Learn practical testing techniques for both unit testing and end-to-end testing using standard Python testing tools. A two or three day course.
This exercise driven course covers the mechanics of writing tests and a test framework, practical tips for writing test support code, common testing patterns and anti-patterns and an in-depth example driven exploration of both unittest and mock.
TDD, BDD, test first, functional tests, integration tests, unit tests. Tests as specification. The what and why of testing; different styles and basic terminology.
unittest basics, test modules and test cases, test discovery and test suites. Assert methods and running tests. Structuring your test system. Set up and tear down and friends.
Test to the unit of behaviour and not the unit of implementation. Seeing your tests fail first. Why code structure matters.
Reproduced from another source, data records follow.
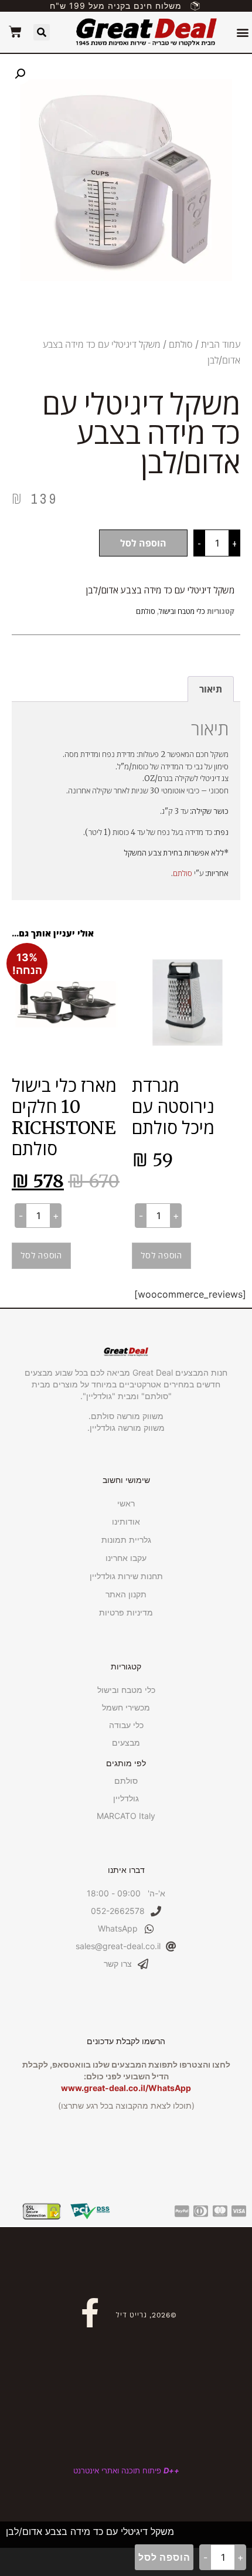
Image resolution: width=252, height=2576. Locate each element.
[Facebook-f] (89, 2312)
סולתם (181, 344)
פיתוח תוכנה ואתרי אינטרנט (126, 2470)
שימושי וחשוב (126, 1480)
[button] (242, 32)
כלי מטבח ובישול (182, 611)
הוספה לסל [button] (161, 1255)
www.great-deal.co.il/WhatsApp (126, 2088)
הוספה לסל (143, 543)
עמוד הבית (220, 344)
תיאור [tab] (210, 689)
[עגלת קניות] (15, 31)
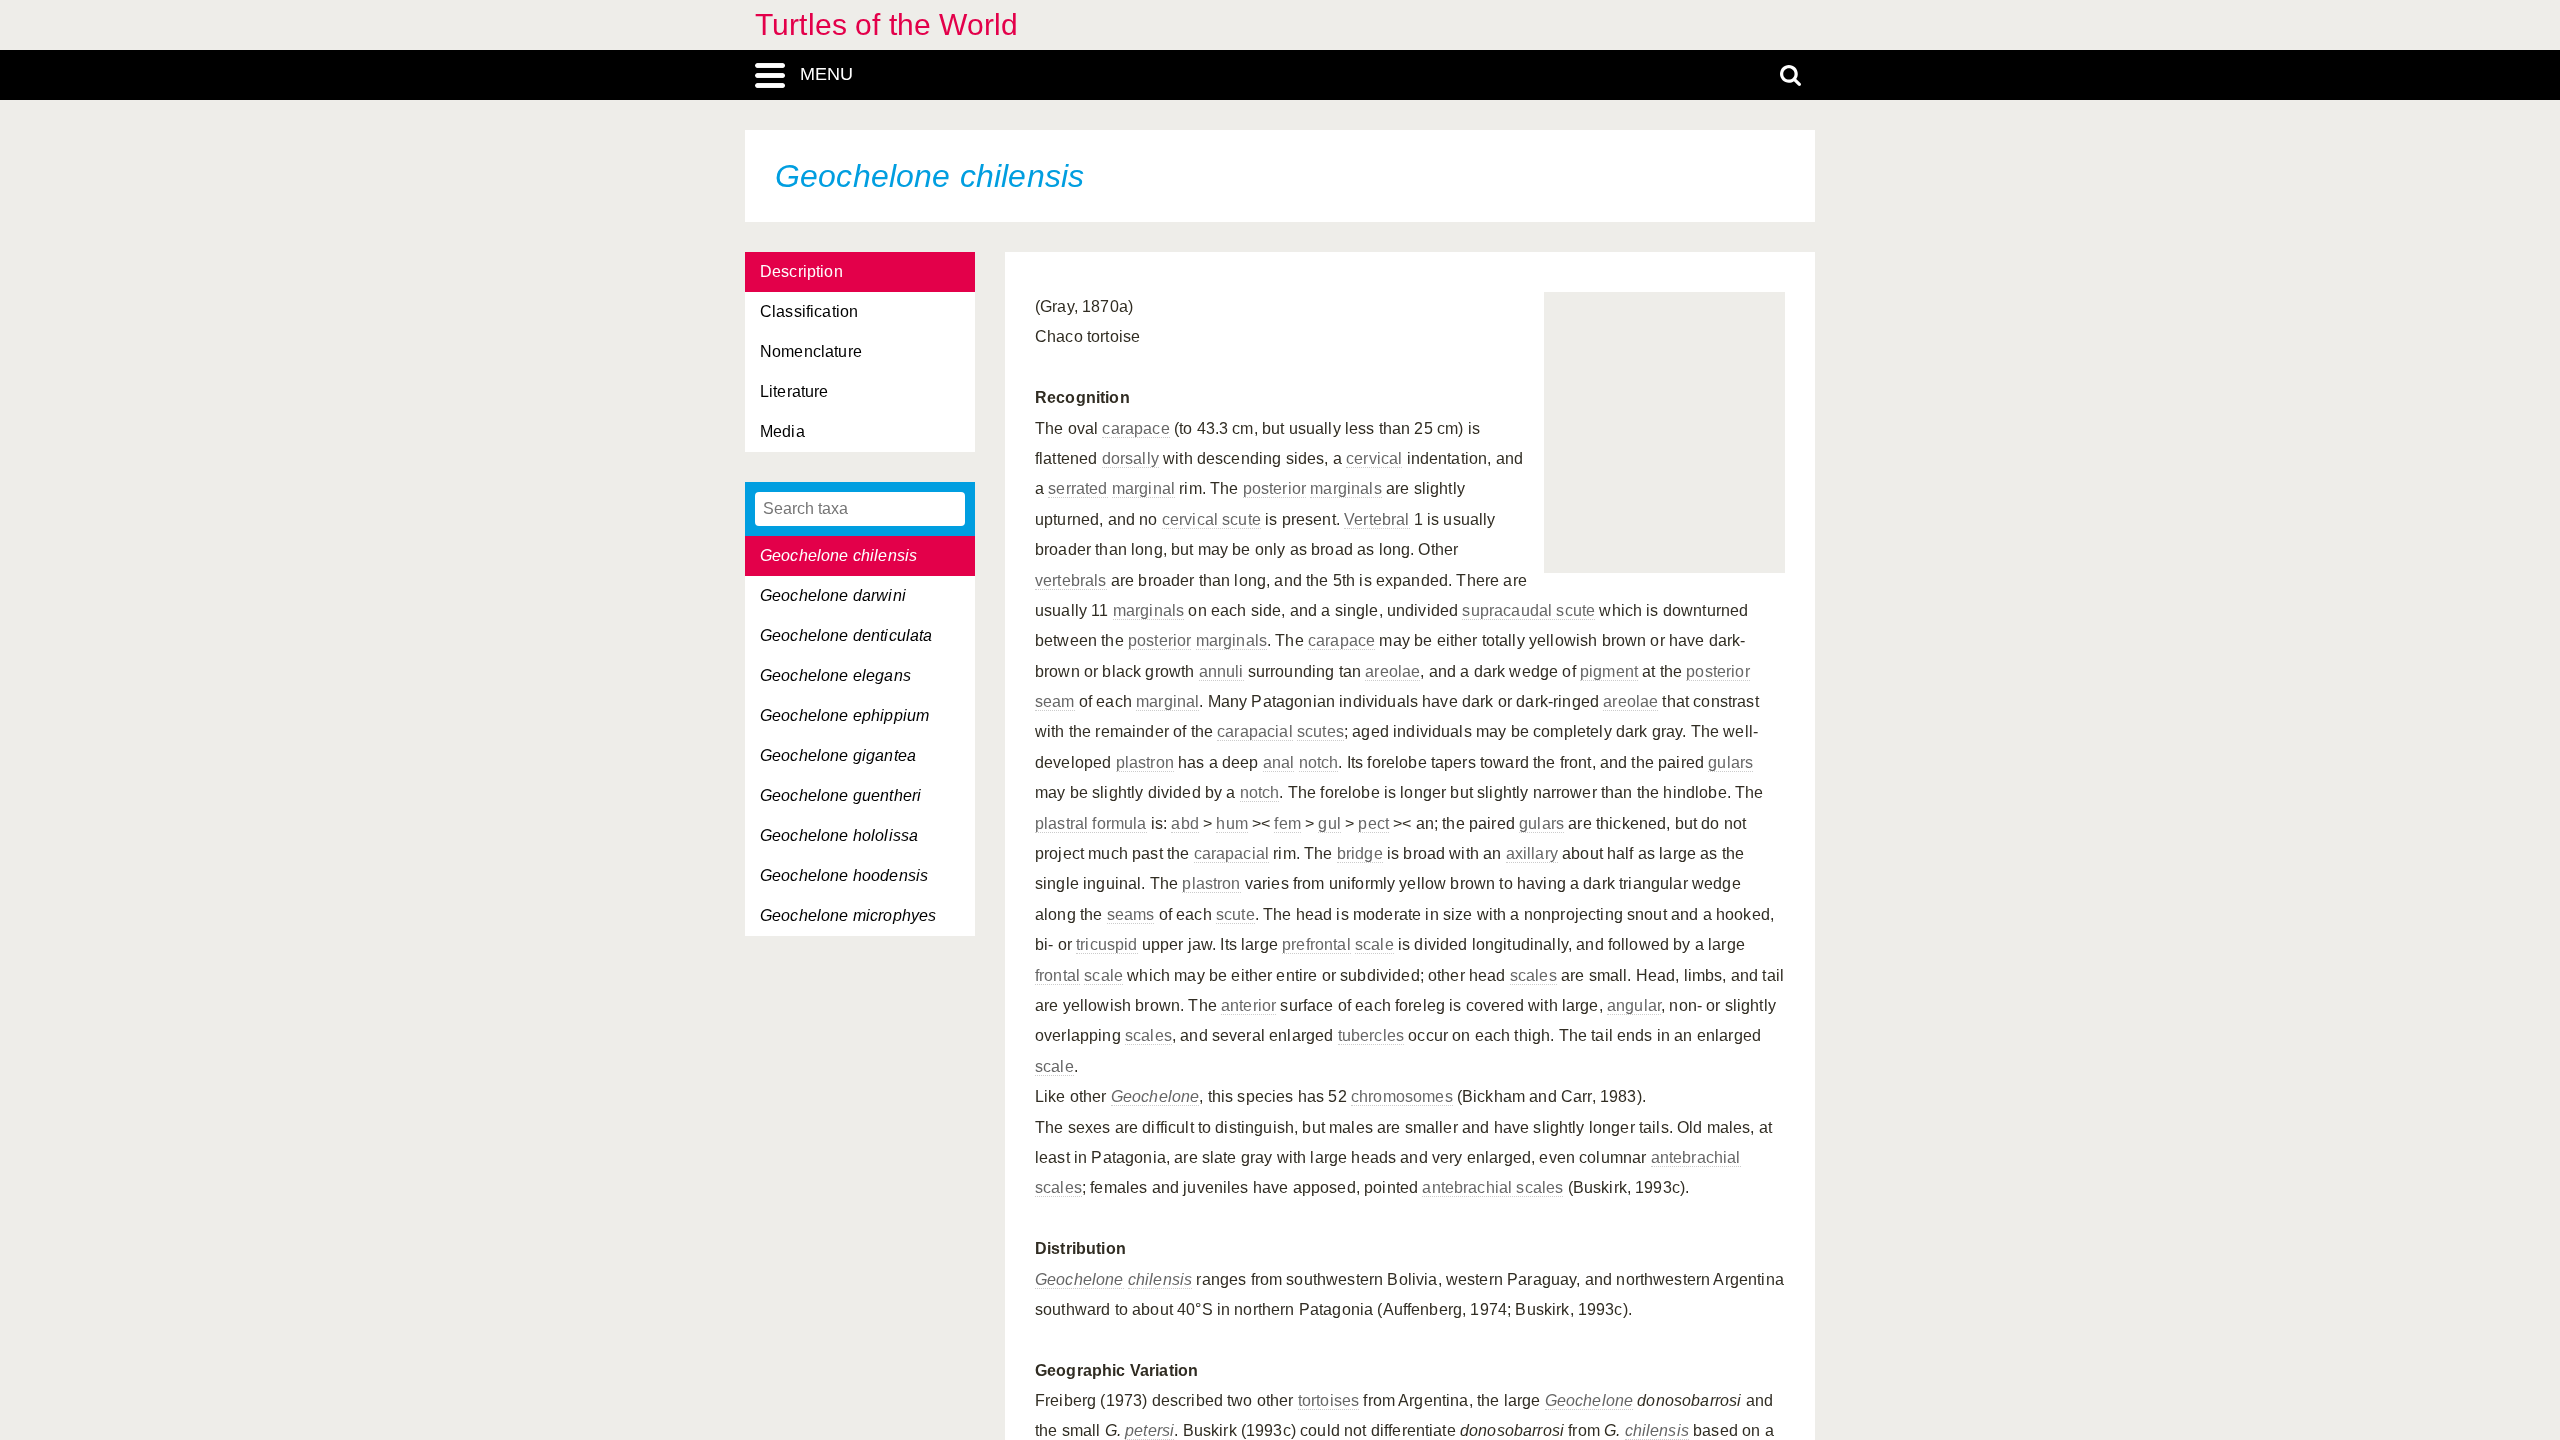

The standard principles of unit testing with Python.
Techniques for the automated end-to-end testing of systems and discussion of particular difficulties of functional testing and the trade-offs between issues like test isolation and test run time. Test plans and owning product quality. Testing web applications with Selenium (or Nightwatch).
Testing performance and other tips
Performance testing has its own particular challenges. Along with discussion of other useful testing tips like avoiding voodoo sleeps.
Mocking, how and why
Why use mock objects at all? Good mocking and bad mocking.
Mock and MagicMock and friends
How to use, and how not to use, the mock objects provided by the unittest.mock module.
The patch decorator and context manager
How to wield patch for effective testing with mock objects.
mock tips and tricks
A good collection of common gotchas and common patterns for testing with mock objects.
Workflows and Infrastructure
Is CI/CD (Continuous Integration/Continuous Deployment) possible or appropriate for your situation? Is it something to work towards. What about smoke tests and gated check ins, issue management, kanban boards? Managing your test project and support libraries, including supporting multiple versions of a product or system under test.
Code coverage, how much value is this and how do we integrate it? Linters, PEP 8 compliance and code quality checking tools.
py.test comparison and equivalents (Optional)
An optional section showing the equivalent testing techniques using py.test instead of unittest and demonstrating some of the additional capabilities of py.test like test functions and fixtures.